Task item
Omitting every picture, output the records below exactly, please.

*** The input Section Begins ***

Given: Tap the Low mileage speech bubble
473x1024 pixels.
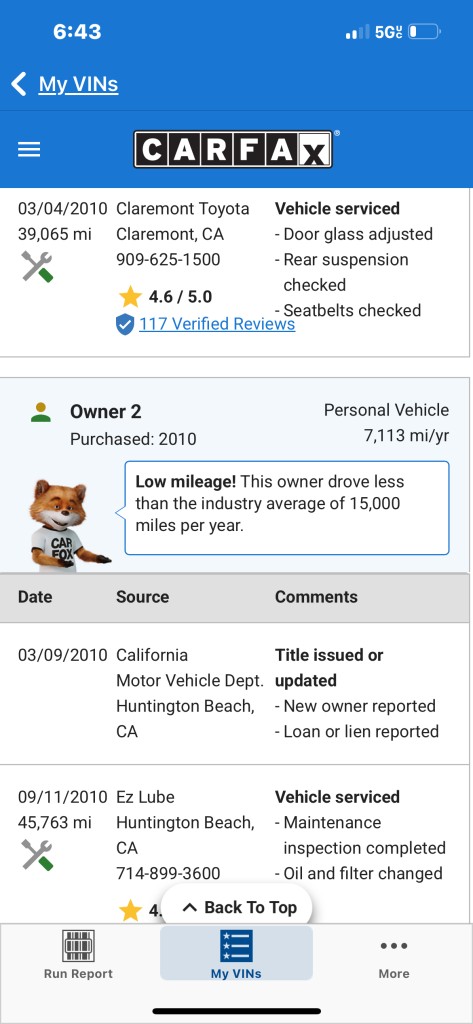Looking at the screenshot, I should point(287,508).
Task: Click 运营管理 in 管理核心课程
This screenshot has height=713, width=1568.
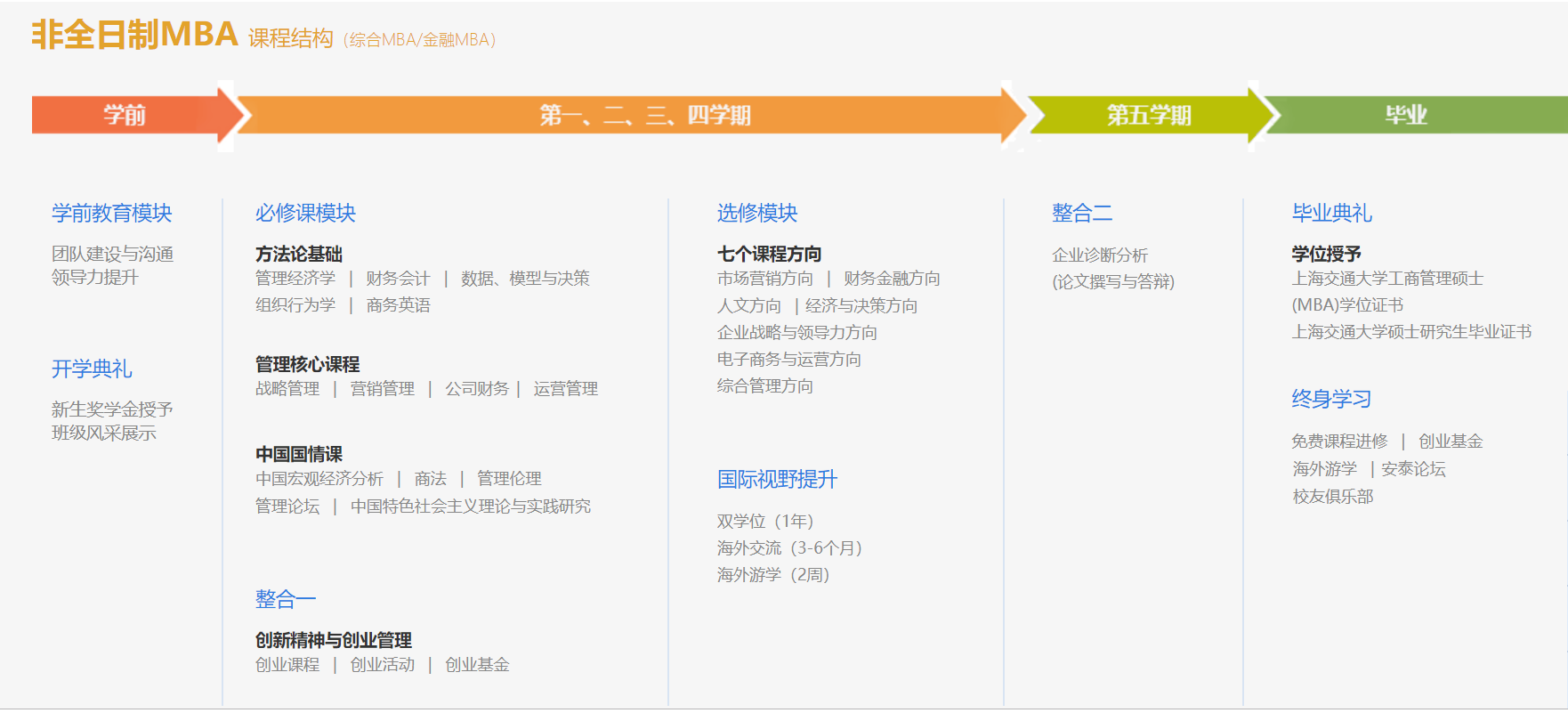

*** The input Section Ends ***

Task response
Given: Tap the Low mileage speech bubble
473x1024 pixels.
Looking at the screenshot, I should point(287,508).
Task: Click 运营管理 in 管理核心课程
This screenshot has height=713, width=1568.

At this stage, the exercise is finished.